The budget offers significant income tax cuts for the middle class and has unveiled a blueprint for next generation reforms
By: India Weekly
FINANCE MINISTER Nirmala Sitharaman on Saturday (01) announced significant income tax cuts for the middle class and unveiled a blueprint for next generation reforms as she looked to shore up a slowing economy amid global uncertainties.
Individuals earning up to ₹1.27 million in a year will not have to pay any taxes after she raised the exemption threshold from ₹700,000.
She also altered tax slabs for people earning above this threshold to help save up to ₹110,000 in taxes for those with income up to ₹2.5 million in a year.
The tax cuts, which will cost the exchequer about ₹1 trillion, will benefit 63 million people, or more than 80 per cent of taxpayers, who earn up to ₹1.2 million a year.

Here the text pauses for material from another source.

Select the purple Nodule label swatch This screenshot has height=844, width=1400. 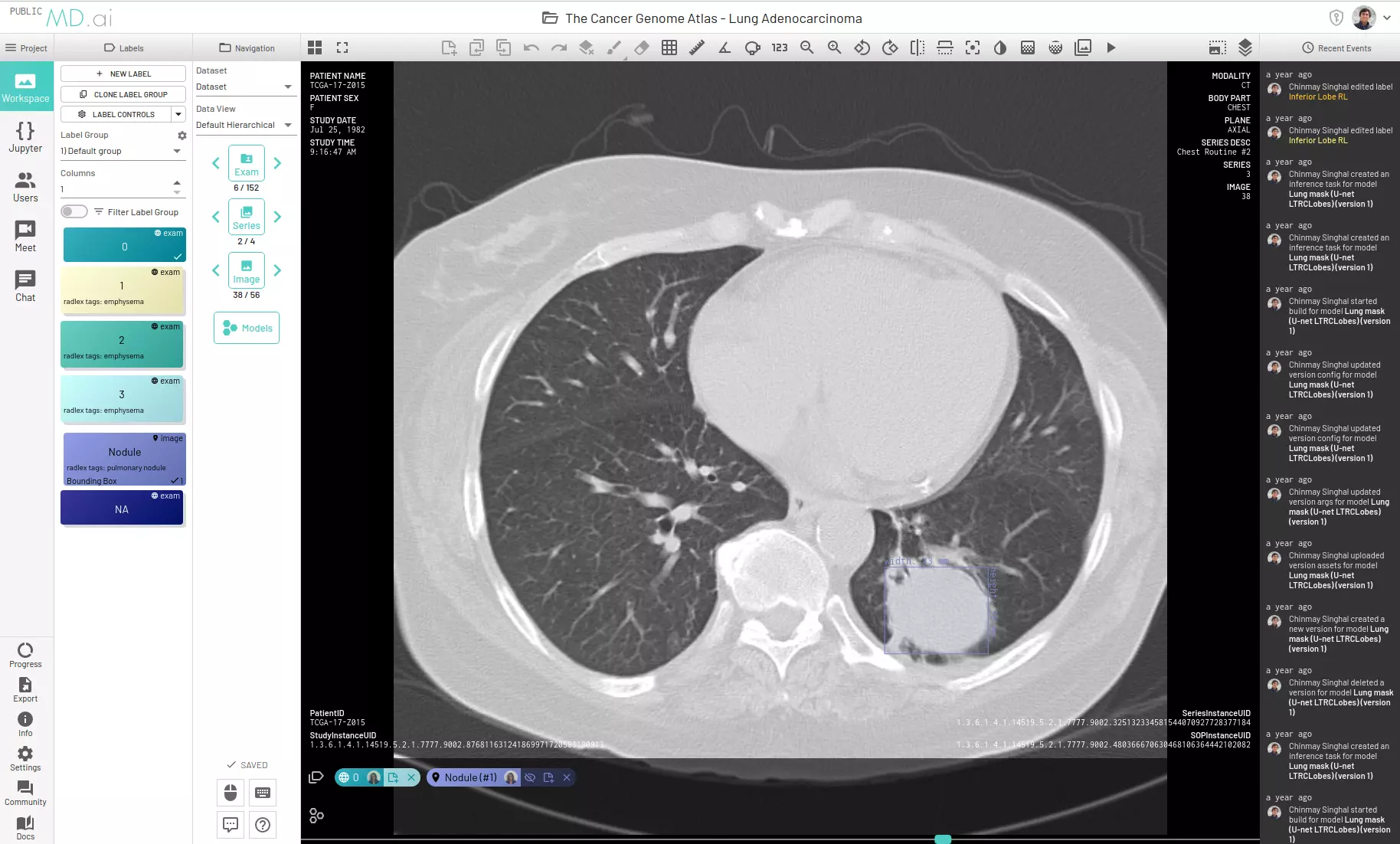[x=123, y=458]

“The new structure will substantially reduce taxes on the middle class and leave more money in their hands, boosting household consumption, savings and investment,” Sitharaman said presenting what was dubbed as ‘reformist’ budget for the next fiscal in Lok Sabha.
The Budget for April 2025 to March 2026 fiscal (FY26) proposed to raise foreign investment limit in insurance sector to 100 per cent from current 74 per cent and continued spending spree on infrastructure while raising allocations for social sectors as well as providing for measures for poor, youth, farmers and women.
All this she did while managing to stick to the fiscal consolidation roadmap, projecting a fiscal deficit of 4.4 per cent of the GDP in FY26 as against an estimated 4.8 per cent in the current year ending March 31.
Also announced were duty cuts on intermediaries and certain life saving drugs.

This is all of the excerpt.